Just because you’ve picked up this book, you know, doesn’t mean it belongs to you.

Quite a lot went on before you even arrived. There was a spark of an idea one day, which ignited into a fire of imagination. Each lick of flame burned a line of text, spreading from chapter to chapter.

And where were you? Probably in some other book, not even aware that this was happening someplace in the universe.

From this blaze came smoke, and from that smoke came silhouettes, marching across the pages, each with a voice to be heard. As they spoke, their edges grew sharper and more defined. Their features rose to the surface. And soon they were characters in their own right.

They picked up the lines that had been laid across the page and carried them on their shoulders, wrapped them around their waists, tugged and twisted, and became the story.

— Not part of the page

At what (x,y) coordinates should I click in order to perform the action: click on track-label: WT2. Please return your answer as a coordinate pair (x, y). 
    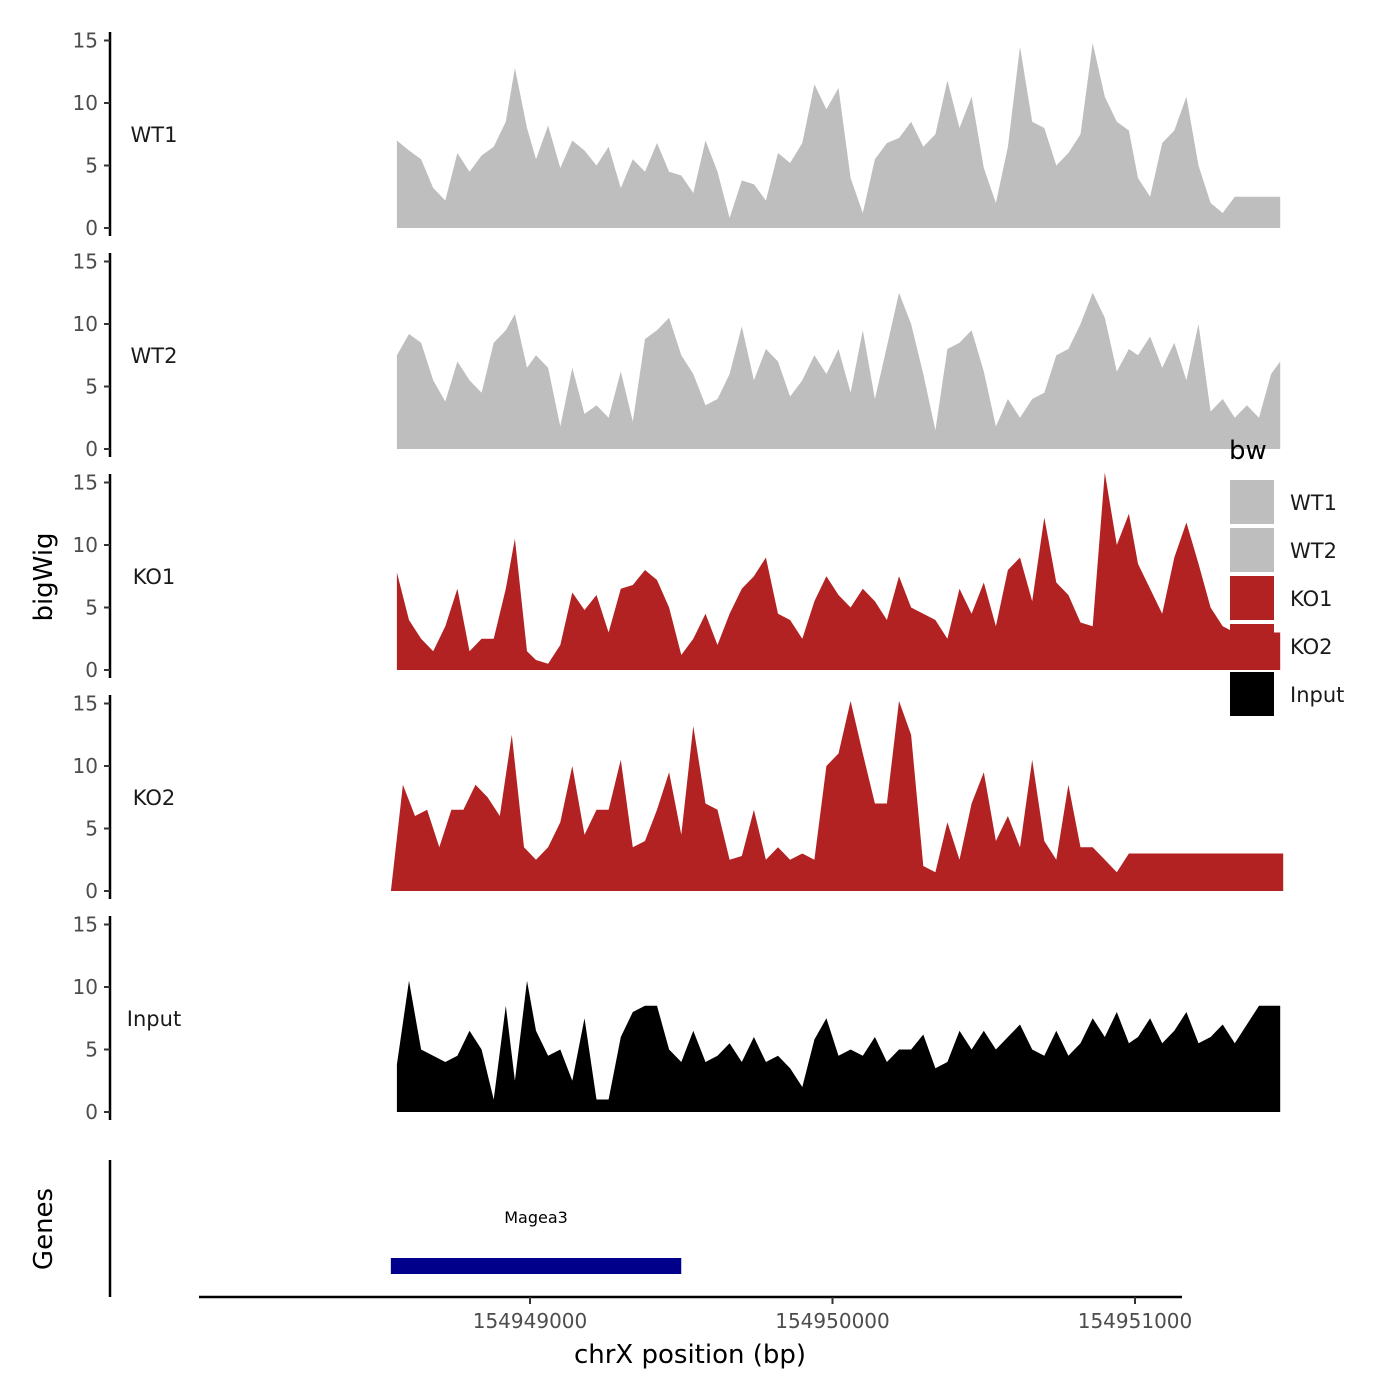
    Looking at the image, I should click on (154, 356).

And still you weren’t here.

Then one day you reached onto a shelf, and out of all the books in the world, you chose this one.

Now, don’t get me wrong. It’s not as if you’re not important. For the moment you opened this tale, your mind awakened the characters. If a tree falls in the forest and no one is there to hear it, does it really fall? If a character sits in a book and no one reads it, is he truly alive? As your eyes moved across the pages, as you heard the story in your head, the characters moved for you, spoke for you, felt for you.

So you see, it’s quite difficult to know who owns a story. Is it the writer, who crafted it? The characters, who carry the plot forward? Or you, the reader, who breathes life into them?

Or perhaps none of the three can exist without the other.

Perhaps without this magical combination, a story would be nothing more than words on a page.